Christmas in the Boss's Castle
Page 21
He had no idea what size or length they were. Somehow he thought his eyes might be similar to Grace’s—all the gloves looked virtually identical. But they didn’t feel identical.
She slid her hands into the pair he handed her and smiled. ‘They’re beautiful...’ She gave them a little tug. ‘But they seem a little big.’
In an instant the personal shopper handed her an alternative pair. Grace swapped them over and stretched her hands out. ‘Yes, they feel better.’
‘Perfect. Add this to our bill, please,’ he said. ‘We’re going to the Christmas department.’
‘But...I haven’t decided yet.’ Grace had her hand on the collar of the coat.

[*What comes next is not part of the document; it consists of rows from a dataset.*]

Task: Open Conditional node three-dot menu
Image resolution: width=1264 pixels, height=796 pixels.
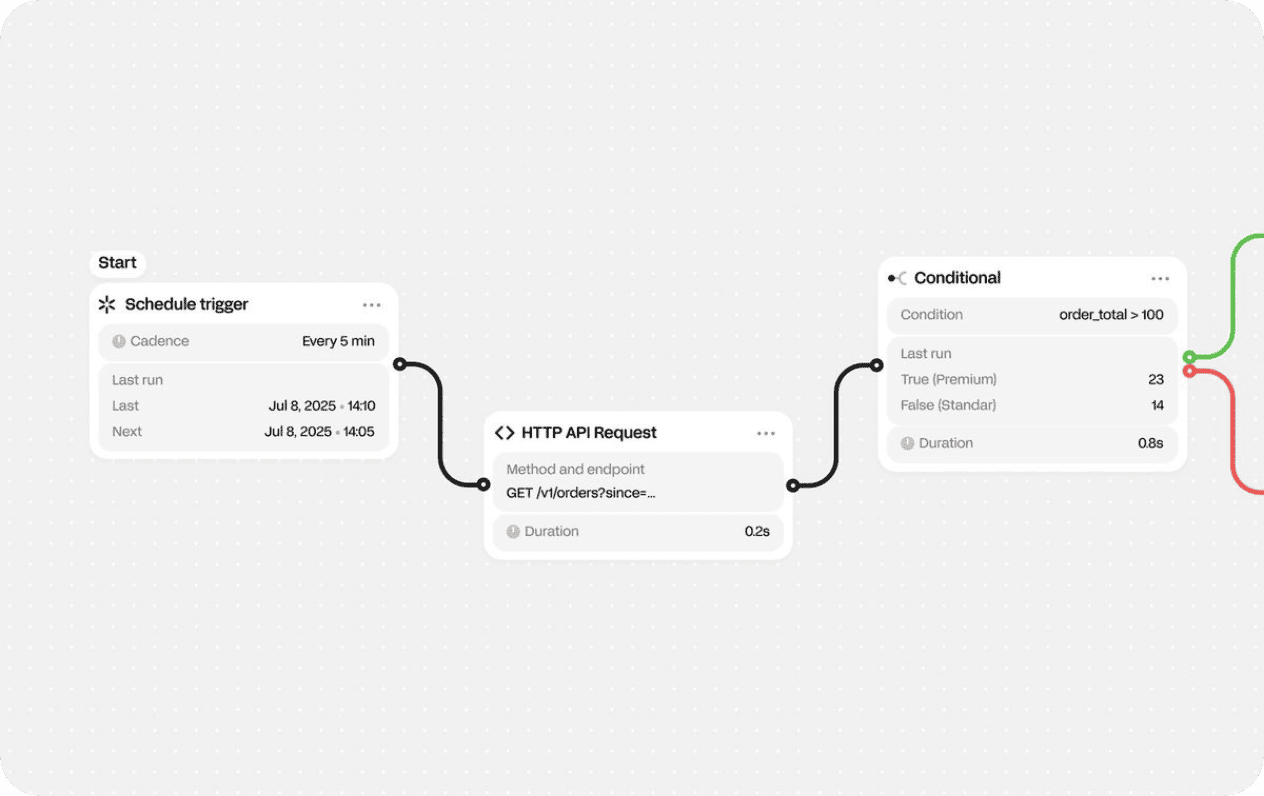Action: pyautogui.click(x=1160, y=279)
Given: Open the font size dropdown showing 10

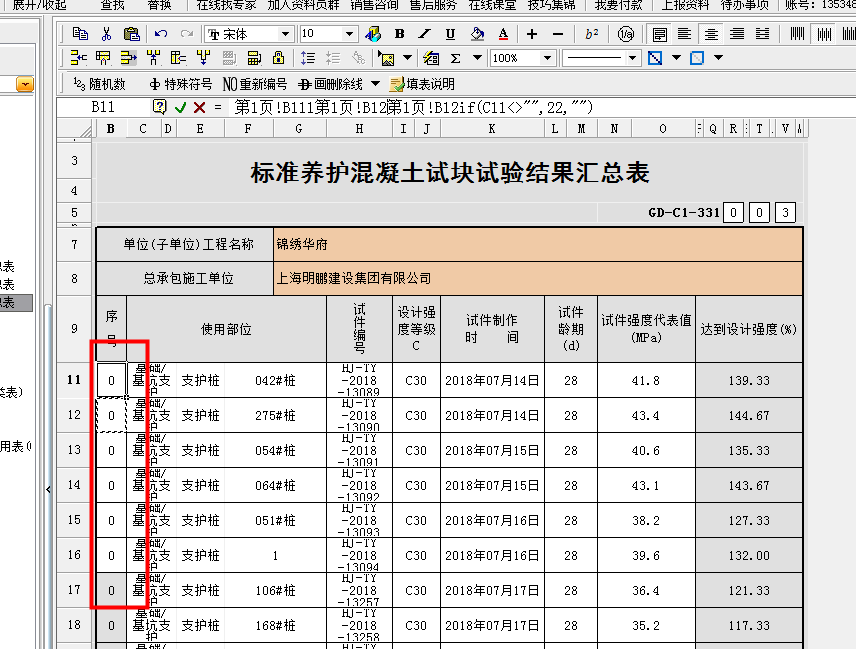Looking at the screenshot, I should [x=350, y=34].
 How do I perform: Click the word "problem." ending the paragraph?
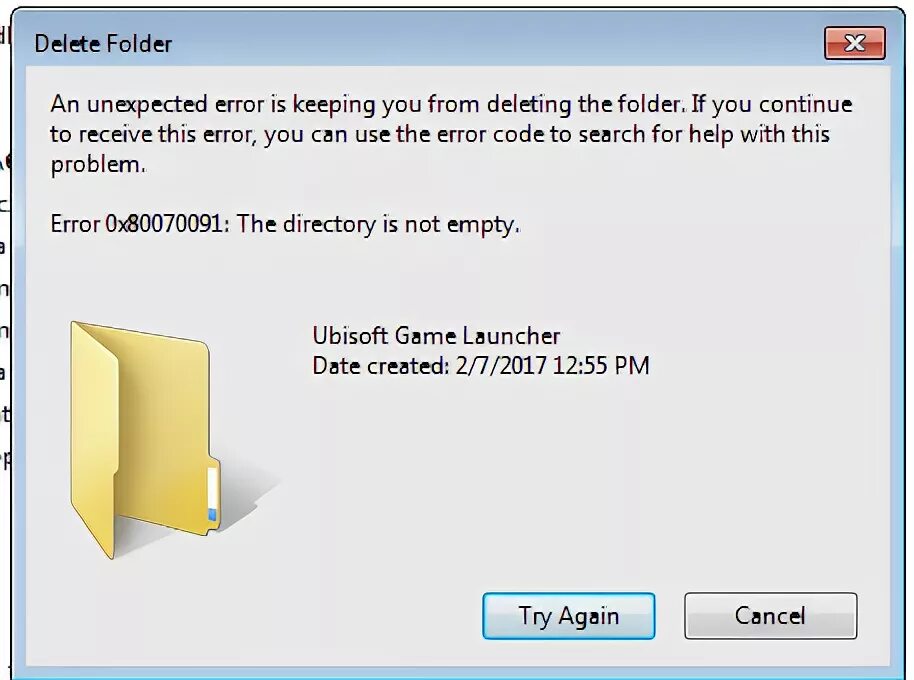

Finlay shrugged. ‘But I have—the coat is perfect. The colour is perfect. The fit is perfect and the length is perfect. What else is there to say?’
He started to walk away but Grace wasn’t finished.
‘But maybe I’m not sure.’ Her voice started to get louder as he kept walking, ‘What if I wanted a red coat? Or a blue one? Or a black one? What if I don’t even like coats?’
People near them were starting to stare. Finlay spun around again and strode back over to her, catching her by the shoulders and spinning her back around to face the mirror.
‘Grace. This is you. This is your coat. No one else could possibly wear it.’ He held his hands up as he looked over her shoulder.
Her dark brown eyes fixed on his. For a second he was lost. Lost staring at those chocolate eyes, in the face framed with chestnut tresses, on the girl dressed in the perfect rose-coloured coat.
There was a tilt to her chin of defiance. Was she going to continue to fight with him?
Her tongue slid along her lips as her eyes disconnected with his and stared at her reflection. ‘No one has ever done something like this for me,’ she whispered at a level only he could hear. She pulled her hand from the leather glove and wound one of her tresses of hair around her finger as she kept staring at her reflection.
‘Just say yes,’ he whispered back.
She blinked, before lowering her gaze and unwinding her finger from her hair. She pulled off the other glove and undid the buttons on the coat, slipping it from her shoulders.
She handed it to the personal shopper. ‘Thank you,’ she said simply, then straightened her bag and looked in the other direction. ‘Right,’ she said smartly, ‘let’s hit the Christmas department. We have work to do.’
She wasn’t joking. The Christmas department was the busiest place in the entire store.
And Grace Ellis knew how to shop.
She left the personal shopper in her wake as she ping-ponged around the department, side-stepping tourists, pensioners, kids and hesitant shoppers.
He frowned as he realised she was picking only one colour of items. ‘Really?’ He was trying to picture how this would all come together.
She laid a hand on his arm as she rushed past. ‘Trust me, it will be great.’ Then she winked and blew into her fingers, ‘It will be magical.’
She was sort of like a fairy from a Christmas movie.
He was left holding three baskets and feeling quite numb as she filled them until the contents towered. Lights. Christmas bulbs. Some weird variation of tinsel. A few other decorations and the biggest haul of snow globes. He hadn’t seen one since he was a child.
‘Really?’ he asked again.
She picked up a medium-sized one and gave it a shake, letting the snow gently fall around the Santa’s sleigh above a village. ‘Everyone loves a snow globe...it’s part of our theme.’
Our theme. She was talking about the hotel. Of course she was talking about the hotel. But the way her eyes connected with his as she said the words sent involuntary tremors down his spine. It didn’t feel as if she were talking about the hotel.
Maybe this wasn’t such a good idea after all. Maybe he should have started much smaller. Grace’s enthusiasm for Christmas had only magnified as the hours increased. Was he really ready for such a full-on Christmas rush?
She tugged at his sleeve. ‘Finlay, I need you.’
‘What?’ He winced. He didn’t mean for the response to be so out of sorts. The truth was, he wasn’t quite sure what he was doing here, or how he felt about all this.
Five years ago he’d still been numb. Five years ago he’d spent September and October sitting by his wife’s bedside. The year before that he’d been frantically searching the world over for any new potential treatment. On a bitter cold November day, he’d buried her.
Anna had been so much better than him at all of this. She’d been devastated by the news. Devastated by the fact no treatment had worked. But she’d been determined to end life in the way she’d wanted to. And that was at home, with her husband.